Stored items
+++++
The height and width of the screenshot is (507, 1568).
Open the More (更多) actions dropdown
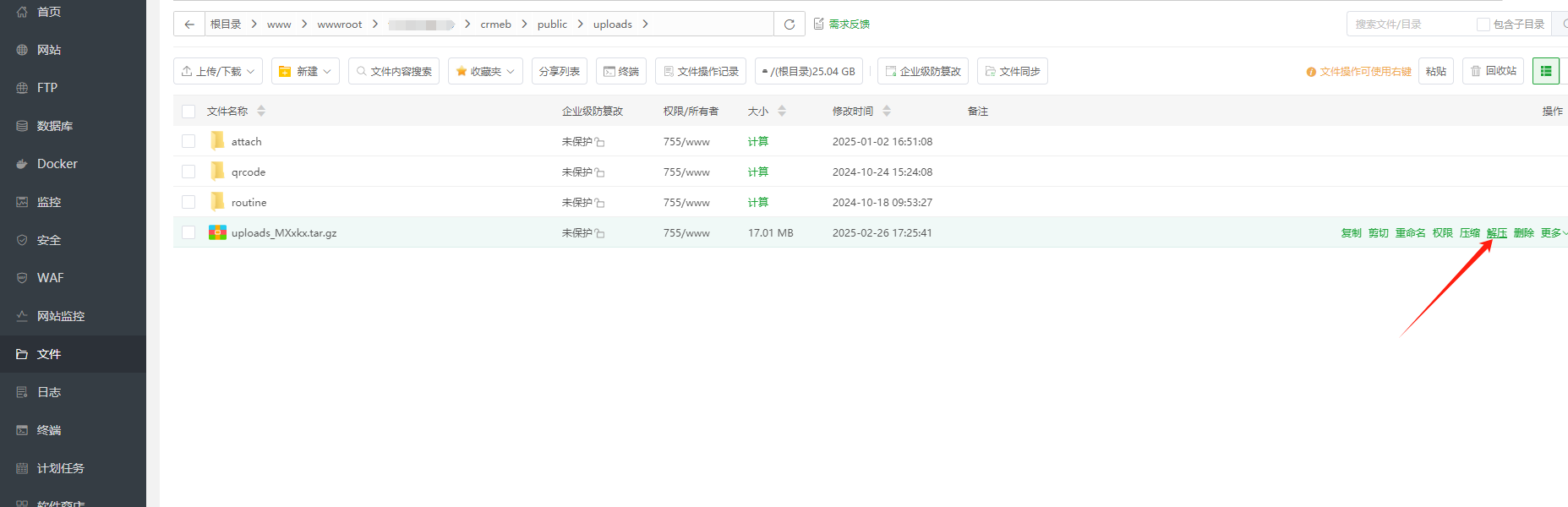pyautogui.click(x=1553, y=233)
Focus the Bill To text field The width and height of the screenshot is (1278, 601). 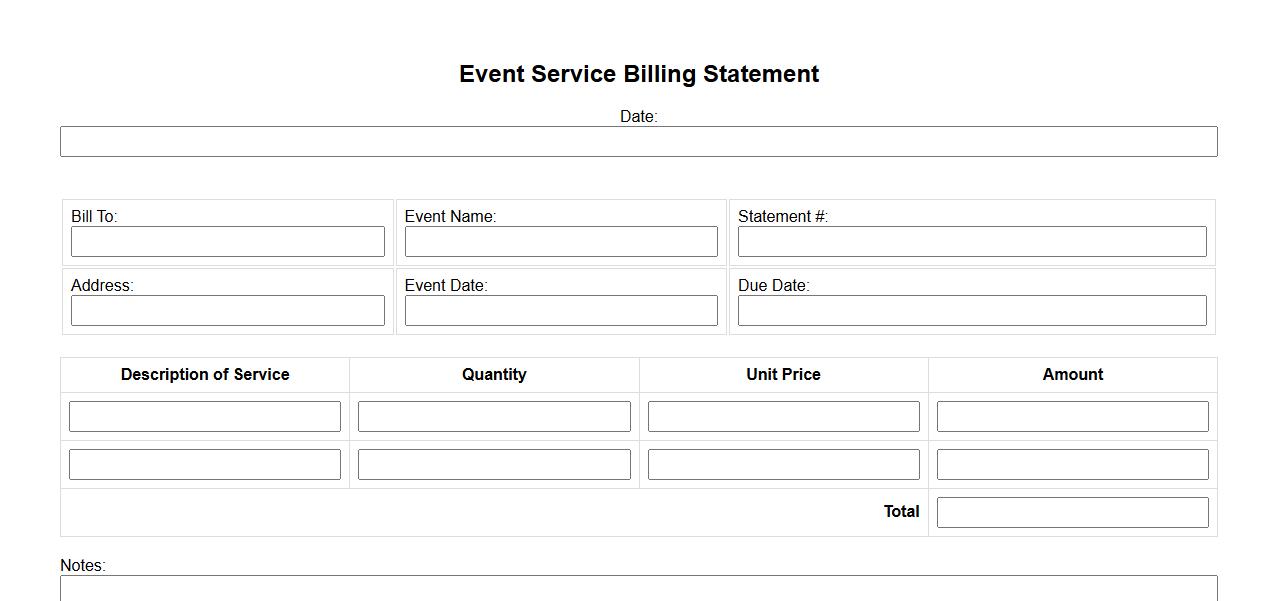click(227, 242)
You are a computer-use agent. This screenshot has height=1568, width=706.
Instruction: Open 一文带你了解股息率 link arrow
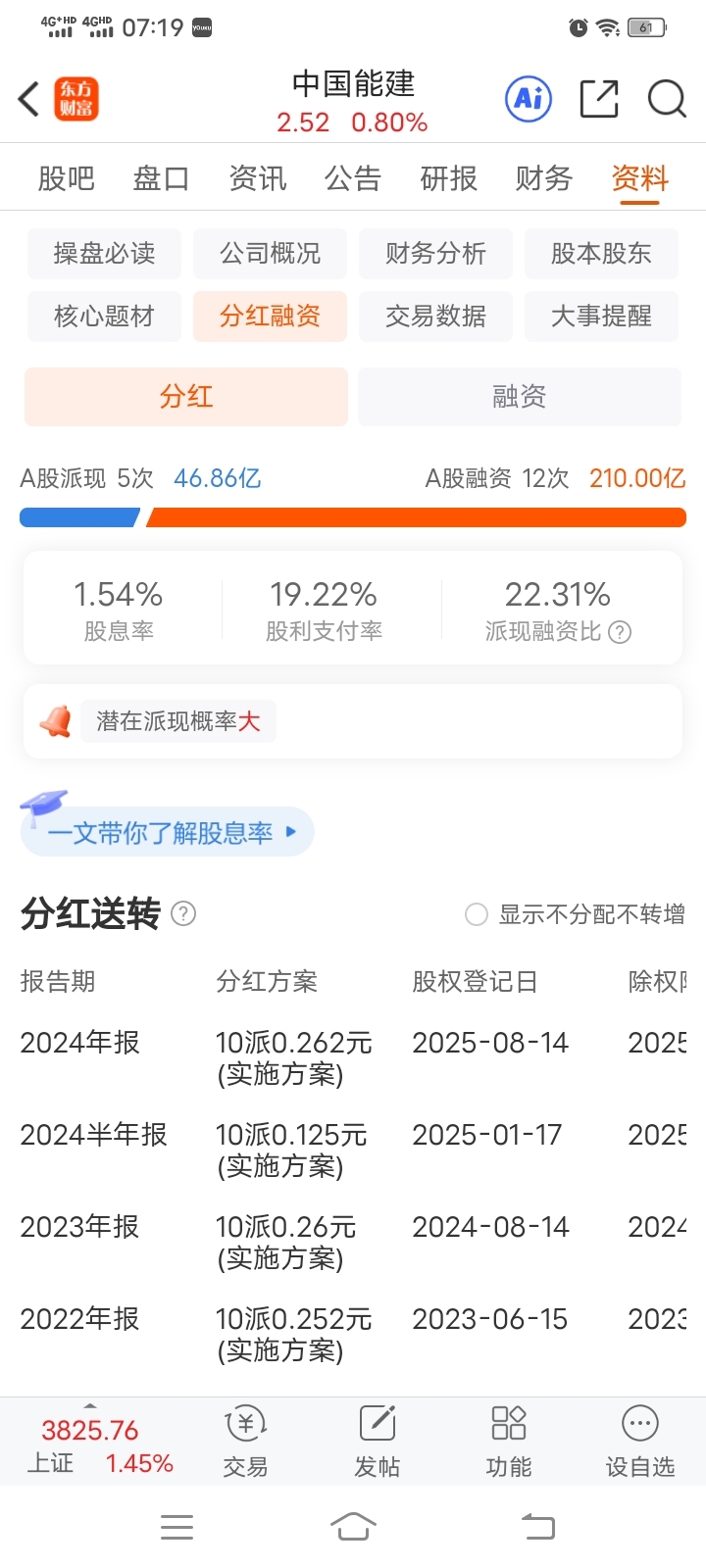click(290, 832)
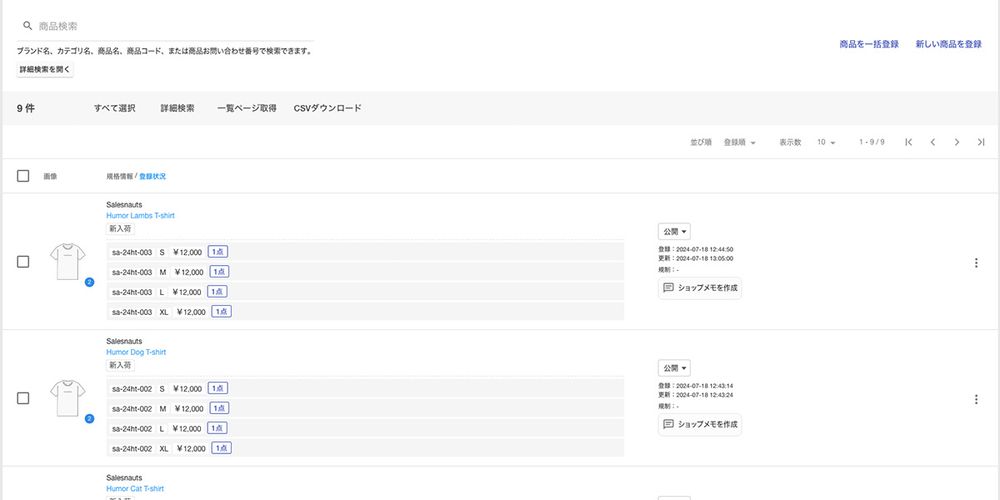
+++++
Work to be completed: With the pictures omitted, print precisely the lines from the one with "You are a computer-use" to the final line of the records, both included.

Exercise result:
You are a computer-use agent. This screenshot has height=1568, width=706.
Instruction: Open 一文带你了解股息率 link arrow
click(290, 832)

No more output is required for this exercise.